Cette action est ouverte à l’encontre des dirigeants de personnes morales de droit privé soumises à une procédure collective. Lorsque le dirigeant est lui-même une personne morale, la ou les personnes physiques représentants permanents peuvent être poursuivies sans que la poursuite de la personne morale dirigeante ne soit exigée. Il en est de même des entrepreneurs individuels à responsabilité limitée.
Il peut s’agir aussi bien d’un dirigeant de droit qu’un dirigeant de fait, rémunéré ou non.
Le dirigeant poursuivi doit en outre être en fonction à la date d’ouverture de la procédure collective.
A défaut, sa démission doit être intervenue alors que la situation de la société était d’ores et déjà irrémédiablement compromise. La Cour de cassation a ainsi jugé que l’état de cessation des paiements doit exister à la date où le dirigeant a cessé ses fonctions (Cass. Com. 14 octobre 2008, n° 07-19.000). Il n’est toutefois pas nécessaire que le montant exact de l’insuffisance d’actif soit déterminé à cette date.
Attention, pour être invocable la cessation des fonctions doit être réelle. Aussi, un dirigeant qui se comporterait en dirigeant de fait pourrait être poursuivi pour des actes postérieurs à sa démission (Cass. Com. 15 mars 2005, n° 03-19.577).
La Chambre commerciale de la Cour de cassation a par ailleurs par arrêt du 16 juin 2021 (n° 20-15.399) rappelé que la responsabilité du dirigeant ne pouvait pas être retenue dès lors que sa démission n’était pas contestée et ce quand bien même elle n’aurait fait l’objet d’aucune publicité :
« Vu l'article L. 123-9 du code de commerce :
6. Selon ce texte, la personne assujettie à immatriculation ne peut, dans l'exercice de son activité, opposer aux tiers les faits et actes sujets à mention que si ces derniers ont été publiés au registre du commerce et des sociétés.

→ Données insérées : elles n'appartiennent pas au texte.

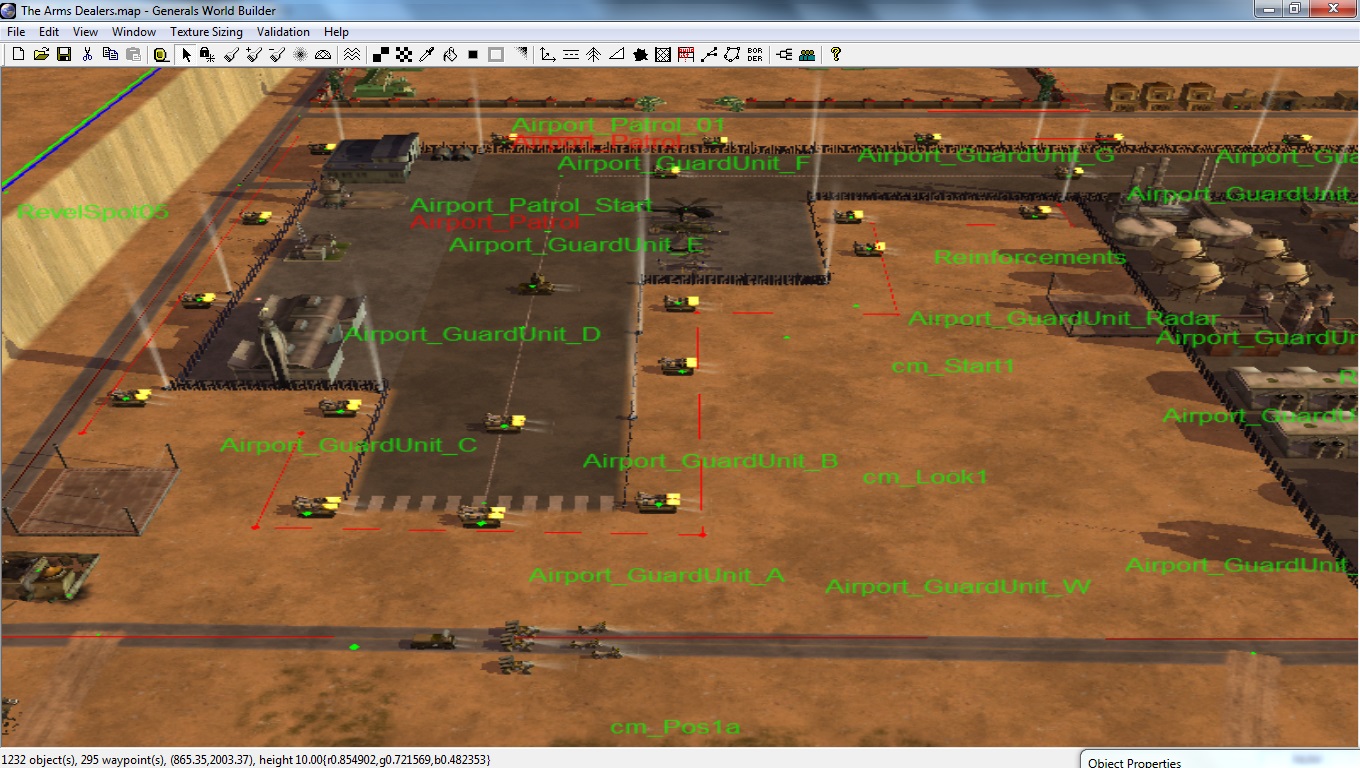Choose the padlock lock tool
The width and height of the screenshot is (1360, 768).
click(207, 55)
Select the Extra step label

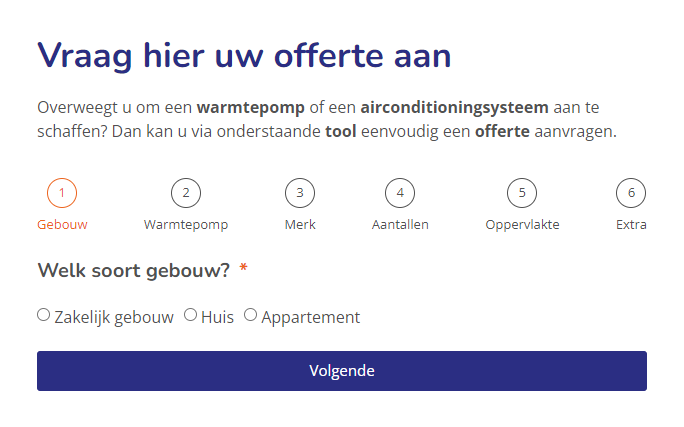(x=631, y=225)
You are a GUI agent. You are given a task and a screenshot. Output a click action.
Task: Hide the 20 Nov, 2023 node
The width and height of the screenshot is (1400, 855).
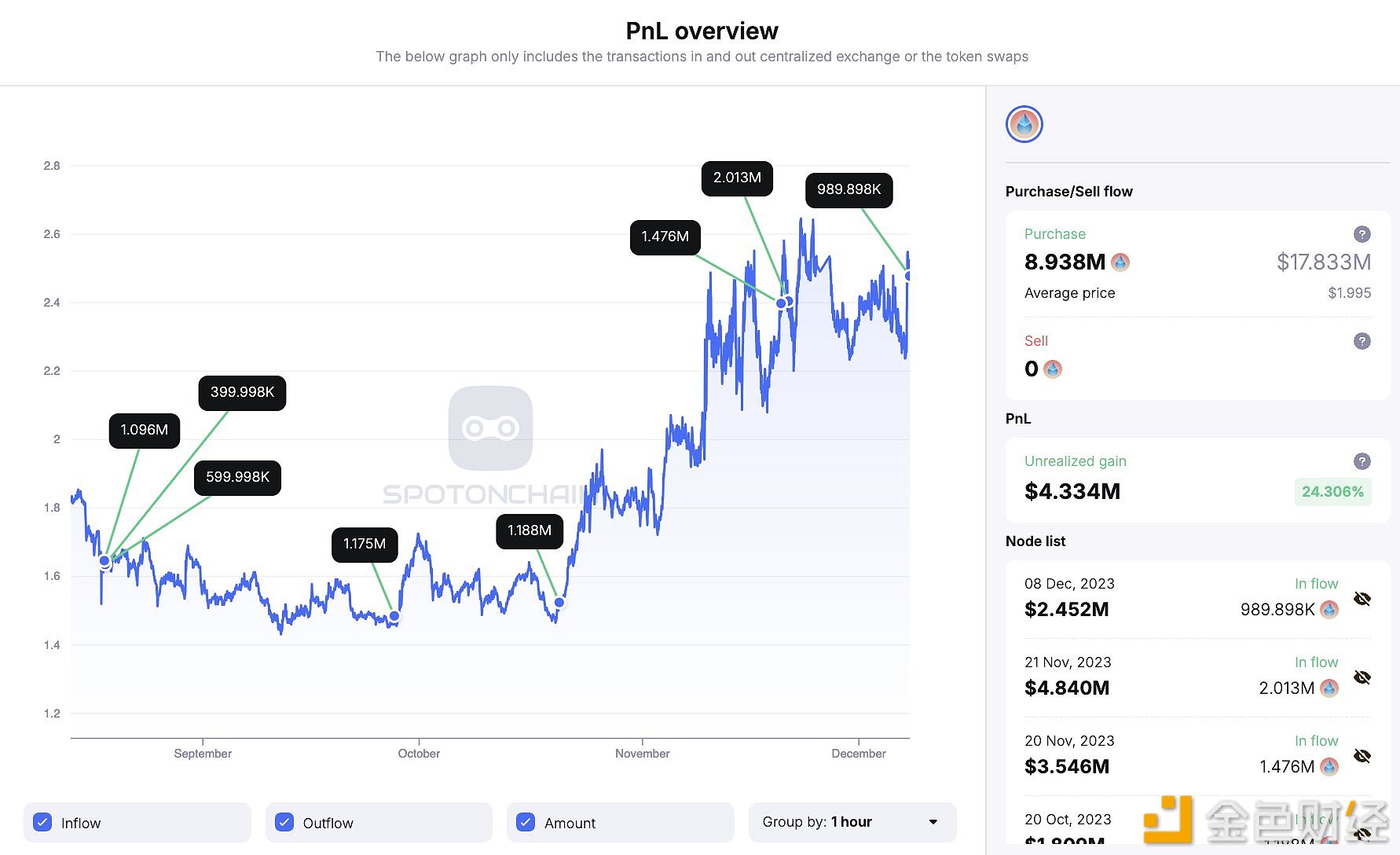[x=1362, y=756]
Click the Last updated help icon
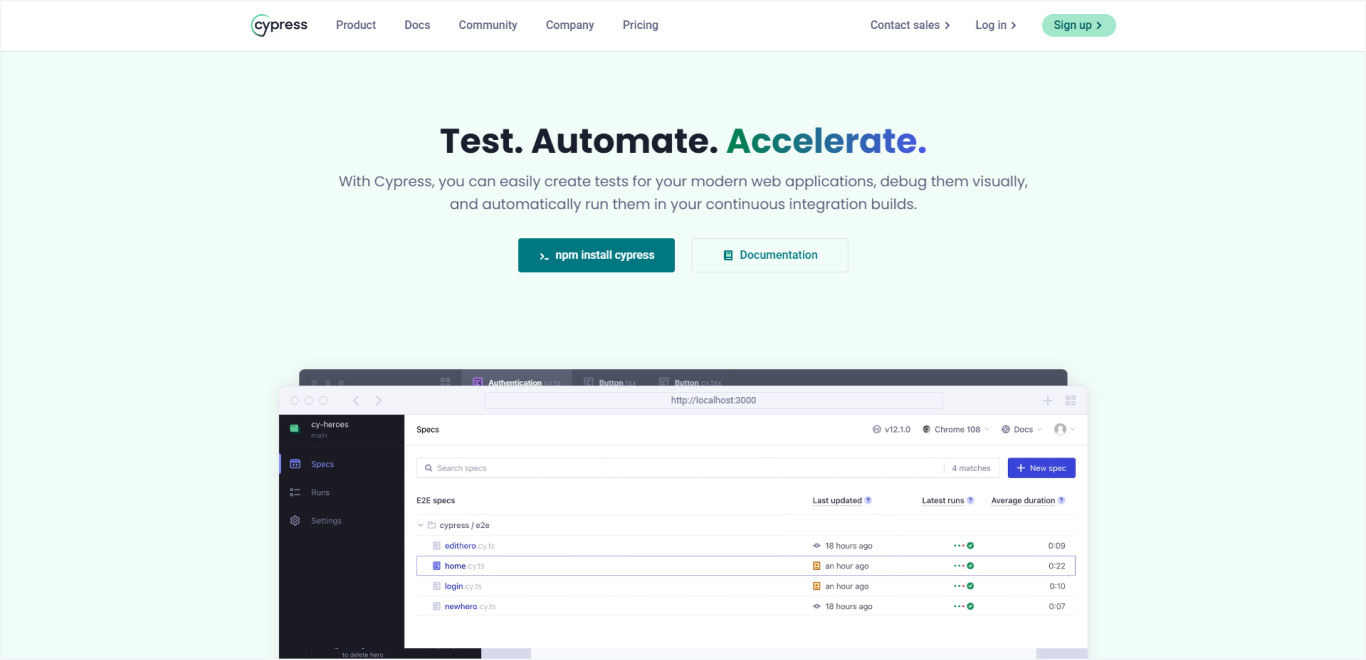This screenshot has width=1366, height=660. click(x=866, y=500)
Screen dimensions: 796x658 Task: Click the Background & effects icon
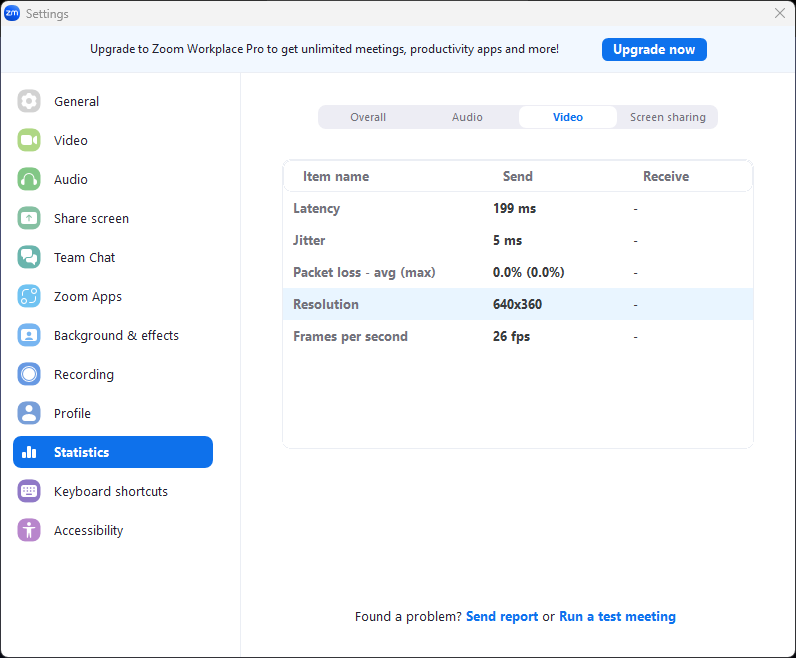click(29, 335)
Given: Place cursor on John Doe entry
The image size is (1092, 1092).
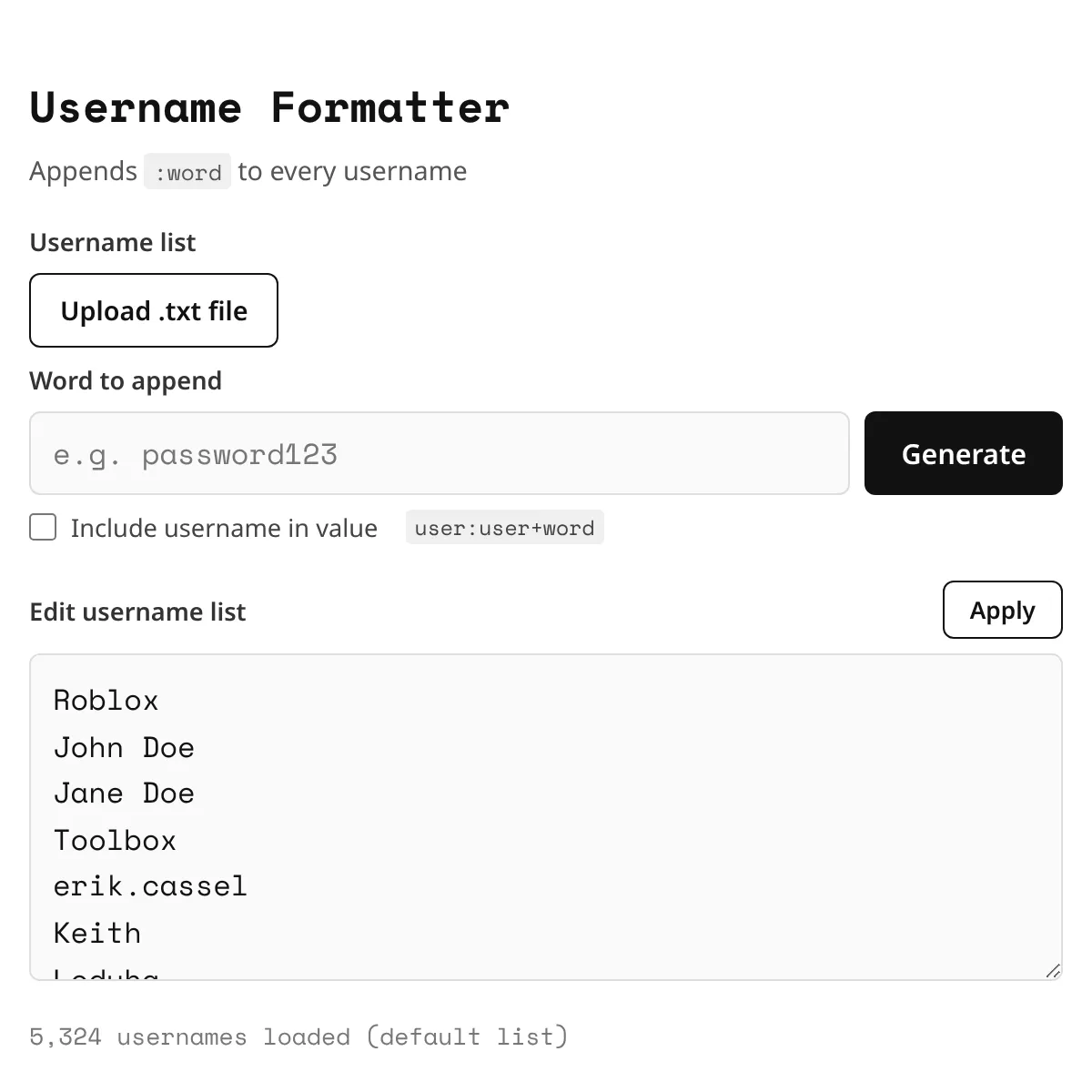Looking at the screenshot, I should click(124, 748).
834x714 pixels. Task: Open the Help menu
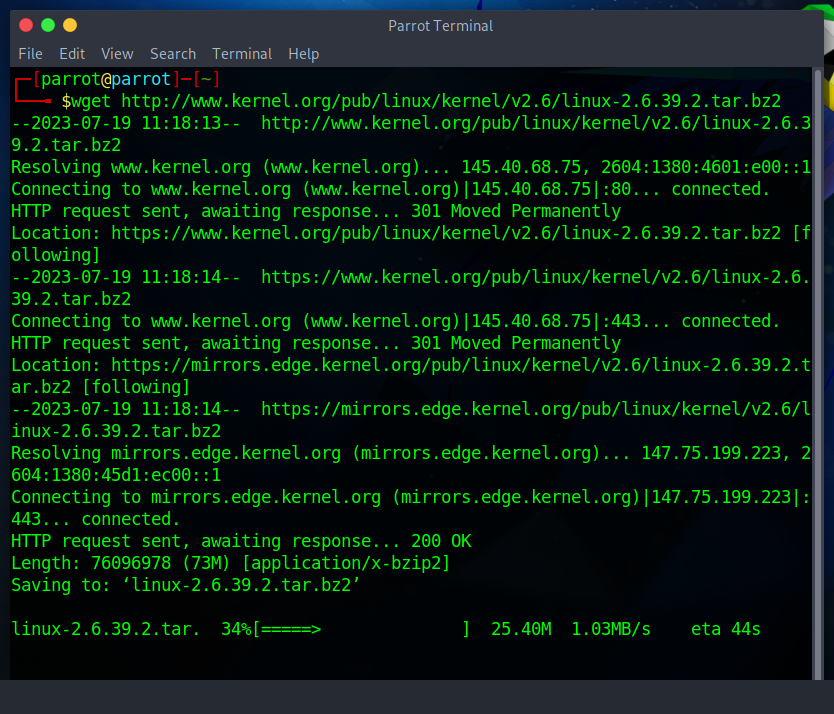point(303,54)
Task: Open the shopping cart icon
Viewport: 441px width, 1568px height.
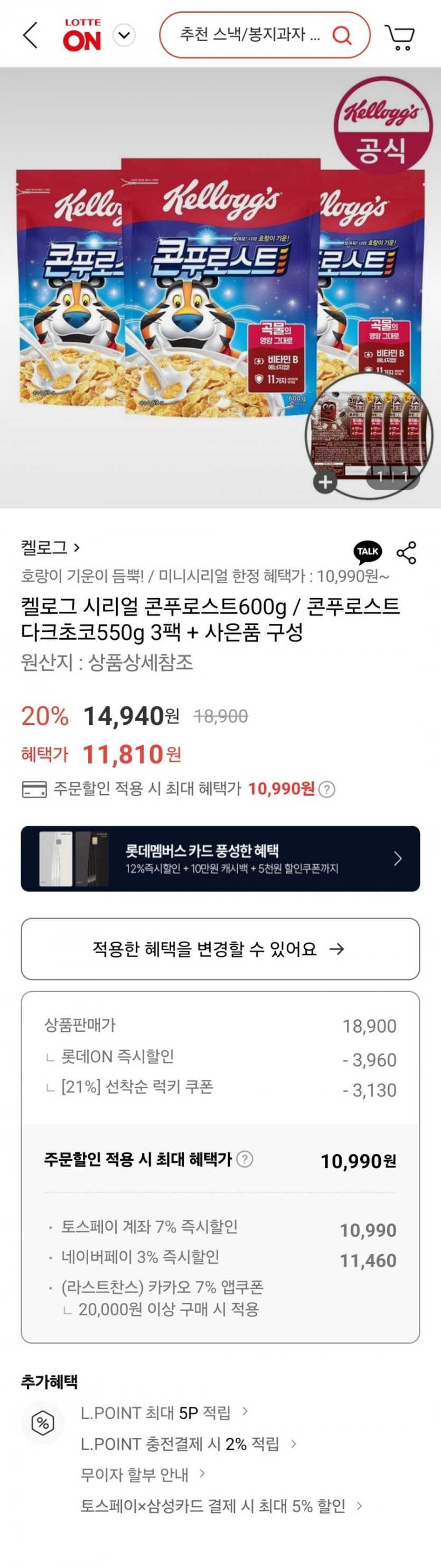Action: pyautogui.click(x=400, y=36)
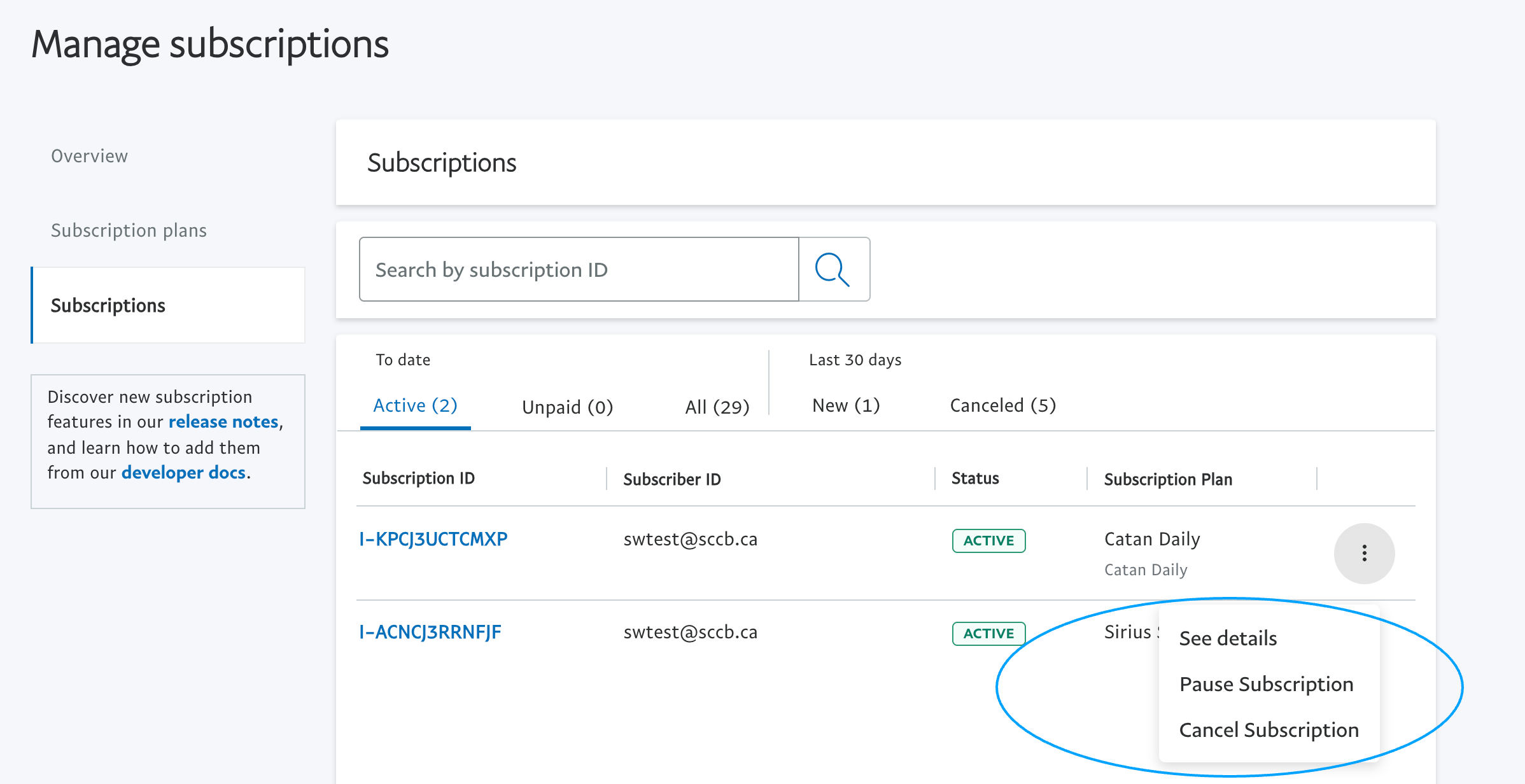
Task: Visit the developer docs link
Action: point(183,472)
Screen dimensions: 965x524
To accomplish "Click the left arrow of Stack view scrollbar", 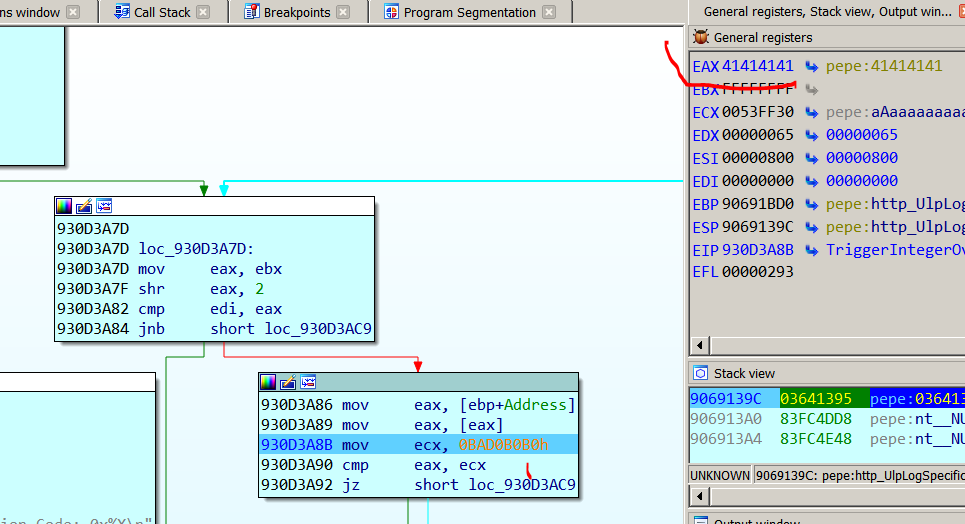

Néanmoins, l'inopposabilité ne concerne pas les faits et actes qui mettent en jeu sa responsabilité personnelle sur le fondement de l'article L. 651-2 du code de commerce ;
7. Pour condamner Mme [E] au paiement de partie de l'insuffisance d'actif, l'arrêt relève que M. [Q] s'est présenté pour le compte de celle-ci, désignée comme gérante, à l'audience ayant conduit à l'ouverture de la procédure collective, le 27 novembre 2009, que l'extrait Kbis de la société LFT établi au 29 novembre 2009 la mentionne comme en étant la dirigeante, et que le procès-verbal d'assemblée générale produit pour attester de sa démission le 30 octobre 2009 ne comporte pas le nom du dirigeant démissionnaire et n'a fait l'objet d'aucune publicité, de sorte qu'il n'est pas opposable aux tiers.
8. En statuant ainsi, alors que la démission de Mme [E] le 30 octobre 2009 n'était pas contestée, la cour d'appel a violé le texte susvisé ».
Ce raisonnement peut également trouver à s’appliquer aux actions en responsabilité conduisant à la condamnation du dirigeant à une mesure de faillite personnelle ou à une interdiction de gérer.
En cas de poursuites, il pourra ainsi y avoir matière à contestation lorsque le dirigeant poursuivi a démissionné.